The European Spreadsheet Risks Interest Group (EuSpRIG), a consortium of academics, researchers and professionals who examine spreadsheet risks and develop methods for prevention, holds a conference each year to talk about the spreadsheet's inherent dangers to organizations.
"Research has repeatedly shown that an alarming proportion of corporate spreadsheet models are not tested to the extent necessary to support directors' fiduciary, reporting and compliance obligations," says the EuSpRIG website.
"Uncontrolled and untested spreadsheet models therefore pose significant business risks. These risks include: lost revenue and profits; mispricing and poor decision making due to prevalent but undetected errors; fraud due to malicious tampering; and difficulties in demonstrating fiduciary and regulatory compliance. These risks are ignored due to a widespread failure to inventory (keep records of), test, document, backup, and archive and control the legions of spreadsheets that support critical corporate infrastructure," says the site.

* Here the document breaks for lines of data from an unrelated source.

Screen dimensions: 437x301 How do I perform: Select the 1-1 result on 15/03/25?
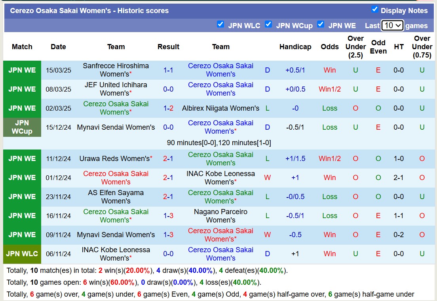pos(168,70)
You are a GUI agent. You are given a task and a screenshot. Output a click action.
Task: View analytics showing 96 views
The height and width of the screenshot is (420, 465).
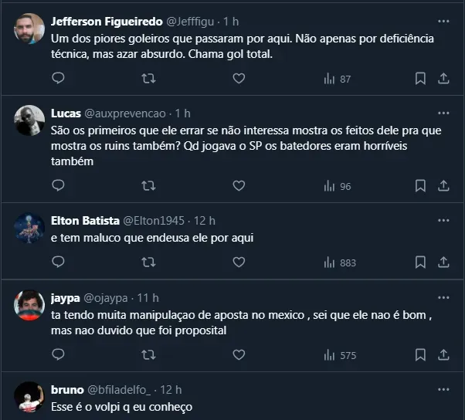click(x=338, y=186)

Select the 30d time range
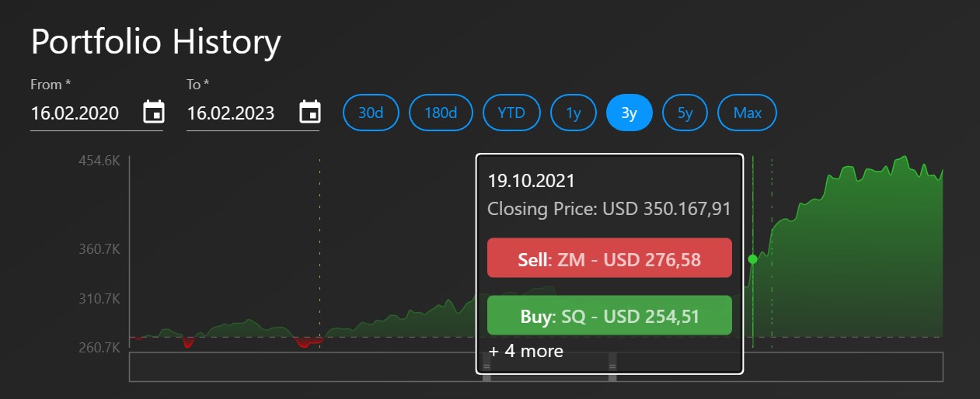coord(371,113)
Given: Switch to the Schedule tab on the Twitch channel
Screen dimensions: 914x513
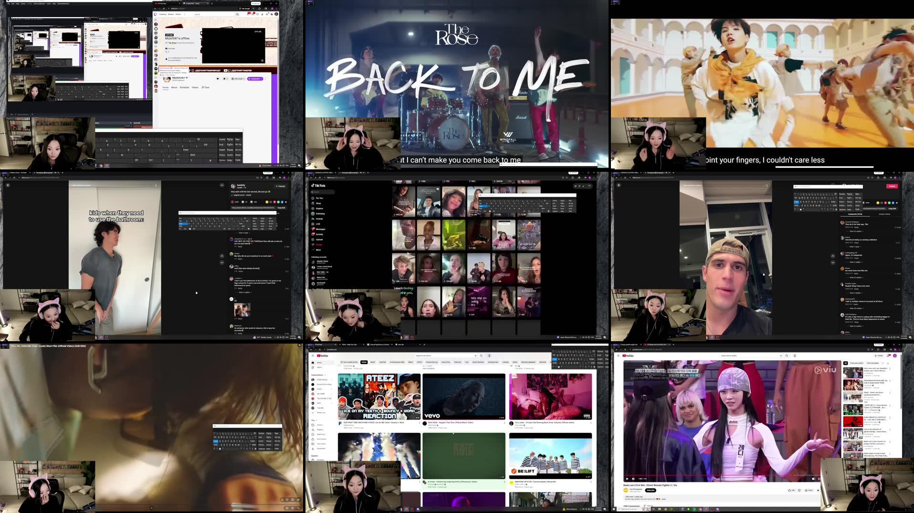Looking at the screenshot, I should point(184,87).
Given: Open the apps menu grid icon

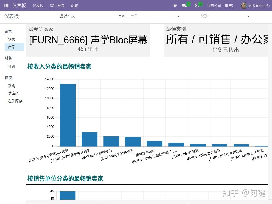Looking at the screenshot, I should 6,5.
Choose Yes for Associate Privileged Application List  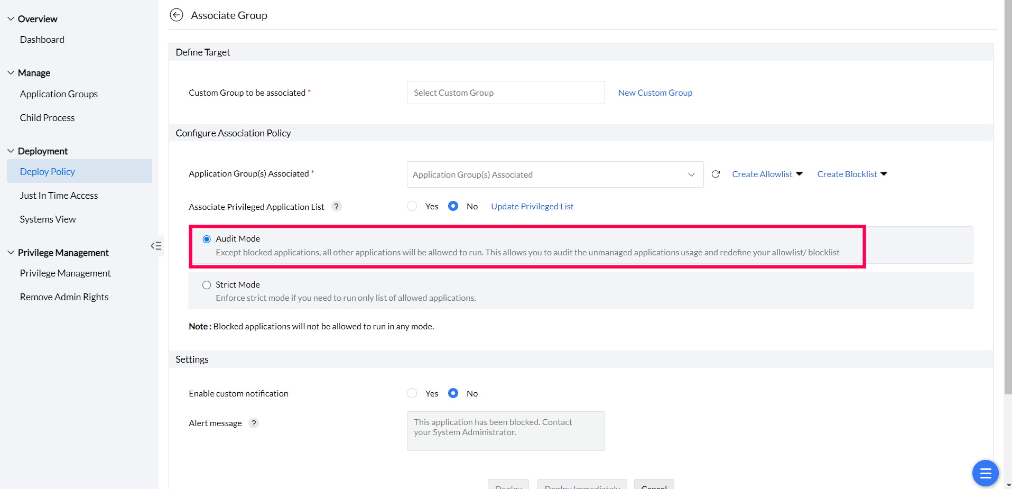point(412,206)
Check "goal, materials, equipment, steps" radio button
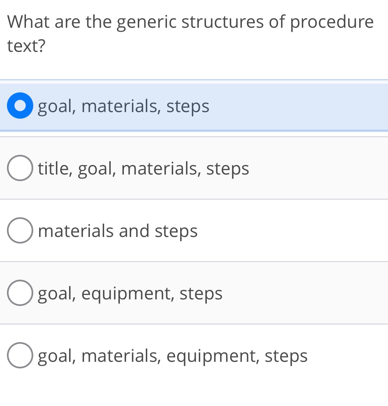 20,356
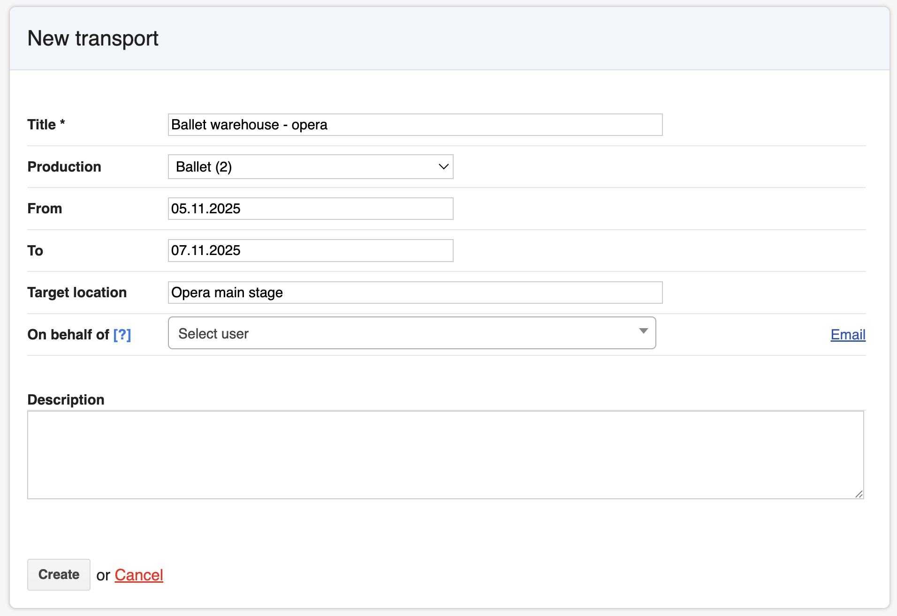Image resolution: width=897 pixels, height=616 pixels.
Task: Click inside the Description text area
Action: 445,454
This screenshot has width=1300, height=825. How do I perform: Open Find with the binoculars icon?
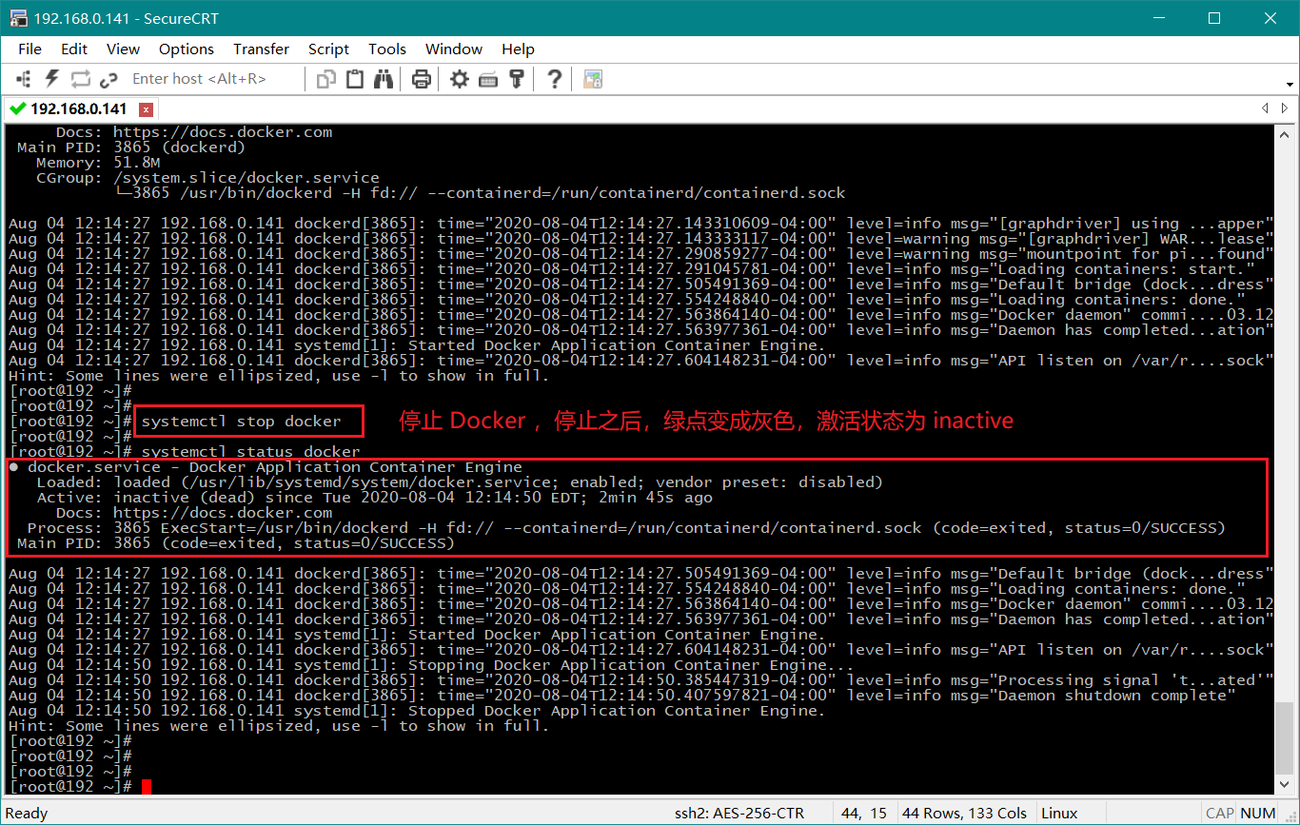click(x=384, y=79)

In addition to research and prevention duties, EuSpRIG pulled together an extensive list of more than 80 public reports of spreadsheet errors from business, government and academia.
Can Software Trump Wetware?
Microsoft's Excel is the most widely used spreadsheet application. Chris Caren, the general manager of Office business applications at Microsoft, says Microsoft Office (which includes Excel) can be found on some 450 million desktops today.
Caren says he's aware of the risks of spreadsheet mistakes—what he terms ‘errors of input’. He says Microsoft has tried to address these with new features in Microsoft Office 2007 and the Microsoft Office PerformancePoint Server. For example, instead of a sales manager having to manually cut and paste data from document to document, he can now have an application do it for him. Caren says,"It's relying a lot less on the individual, especially when he is working with complex formulas."
Caren notes that Microsoft has made significant investments in fixing those problems, and the recently released Microsoft SharePoint and Office 2007 have substantial version-control features.
If you're sweating after reading this, first, take a deep breath, and second, initiate a conversation with your CFO about what controls are in place to make sure these kinds of events don't happen to your company.